Some local pastors sign up to perform same-sex marriages
PRAIRIE GROVE – Finding someone to stick with for the long haul, who will bring out a person’s best self and their partner’s best self, is a hard enough task without making gender an issue, the Rev. Catherine Erwin said.
She’s one of a dozen or so area religious leaders who have signed up as supporters of same-sex marriages willing to perform marriage ceremonies once county clerks begin issuing licenses June 1.
The list was put together by Equality Illinois, a group that advocates for lesbian, gay, bisexual and transgender rights and covers the greater Chicago area.
The list is dominated by several Christian denominations, including the Evangelical Lutheran Church in America, the Episcopal Church, the Presbyterian Church of the United States, the United Methodist Church, and especially, United Church of Christ. There are also many Unitarian Universalist and Jewish reformed and conservative congregations represented.
Erwin, who has lived in McHenry since the early 1990s, just started as the pastor at Faith Community, a United Church of Christ parish in Prairie Grove, in February. She has been a member of the church since 1991, long before she decided to go to seminary and become a pastor.
“I’ve always been in favor [of same-sex marriage],” she said. “I never saw that there was a reason not to. In fact, in this day and age, all of the arguments against it don’t make any sense in a lot of contexts.”
The Rev. Jess Harren, who has been the pastor at Capron Lutheran Church just west of Harvard for nearly two years, agrees, especially since some similar Bible verses that have been used to condemn same-sex relationships have also been aimed at women.
“I think that in order for things to change in the world, there needs to be pressure from both inside organizations and outside organizations,” she said. “I really feel like part of my personal call to ministry is healing some of the hurts that the church has historically caused in the world.”
But for many of these churches, the decision didn’t just come down to the pastor.
Each United Church of Christ parishioner had a vote to decide whether they would allow same-sex marriages in their church and whether their pastor would be allowed to perform them.
The vote was unanimous at the Rev. Lance Lackore’s First Congregational Church in Huntley – though some parishioners abstained.
Leading up to the vote, Lackore brought in other pastors who were more educated on this area to lead a conversation on the topic from a Biblical perspective.
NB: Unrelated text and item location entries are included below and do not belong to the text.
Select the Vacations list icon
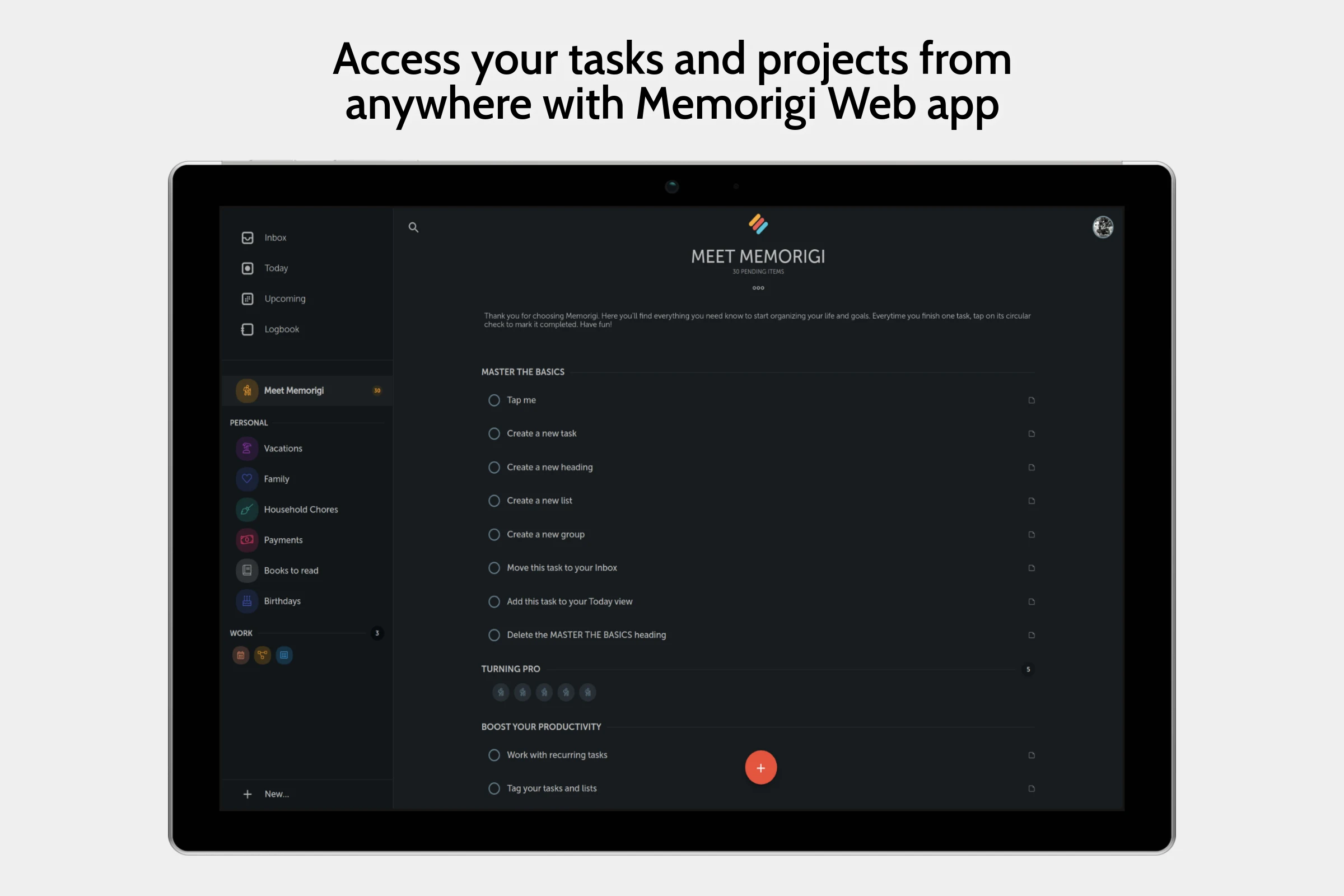 click(x=247, y=449)
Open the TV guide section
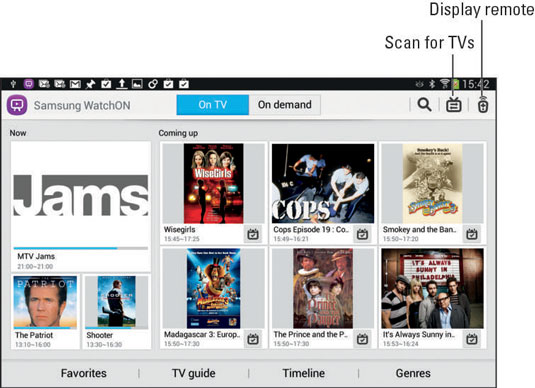 (x=193, y=373)
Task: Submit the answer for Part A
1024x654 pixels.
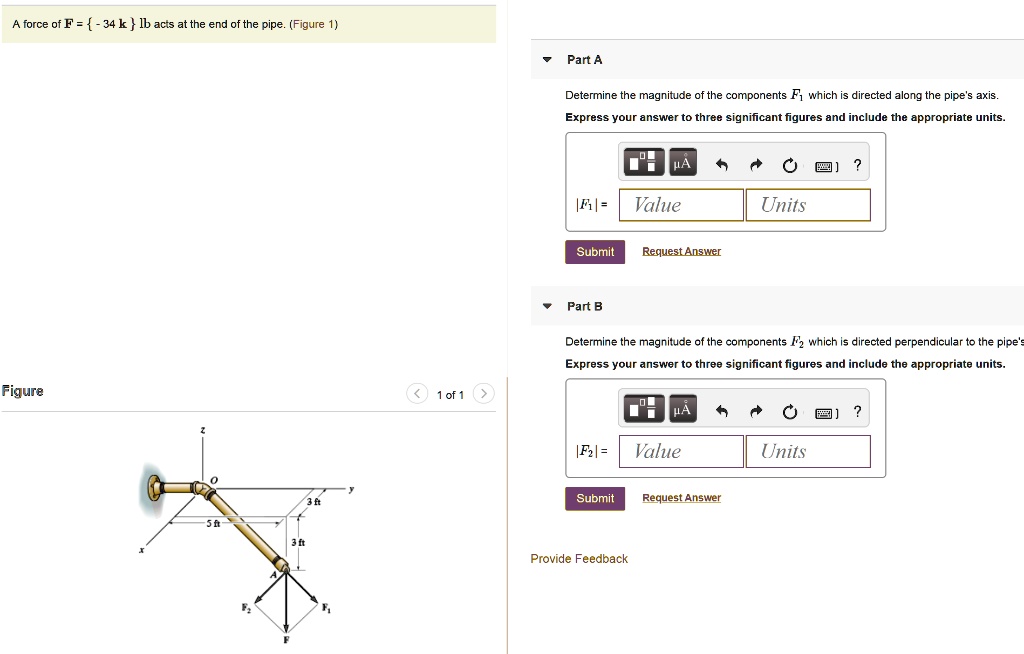Action: (594, 251)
“It was awesome because that’s the kind of church I want to serve, one that welcomes all of God’s children,” he said, adding the vote also affirmed the acceptance of the congregation’s openly gay and not openly gay members.
The move for some religious institutions to be more openly welcoming regardless of sexual or gender orientation has brought some people back the church, Erwin said.
Some of the visitors told her they simply haven’t been at church for so long they can’t remember, she said, adding that she plans on doing outreach to spread the word about open churches.
Harren also has spoken to another pastor about officiating the marriages of same-sex couples in their parish because that denomination doesn’t allow it. Her parish also recently got rid of a separate fee structure for non-parishioners under the idea that “in the kingdom of God, there aren’t insiders and outsiders.”
“I’d just be happy if people are worshipping God and having a relationship with Jesus,” she said. “If that’s in my church, great, wonderful, but if that’s not in my church, I’d rather they be with Jesus in someone else’s church than not know Jesus at all.”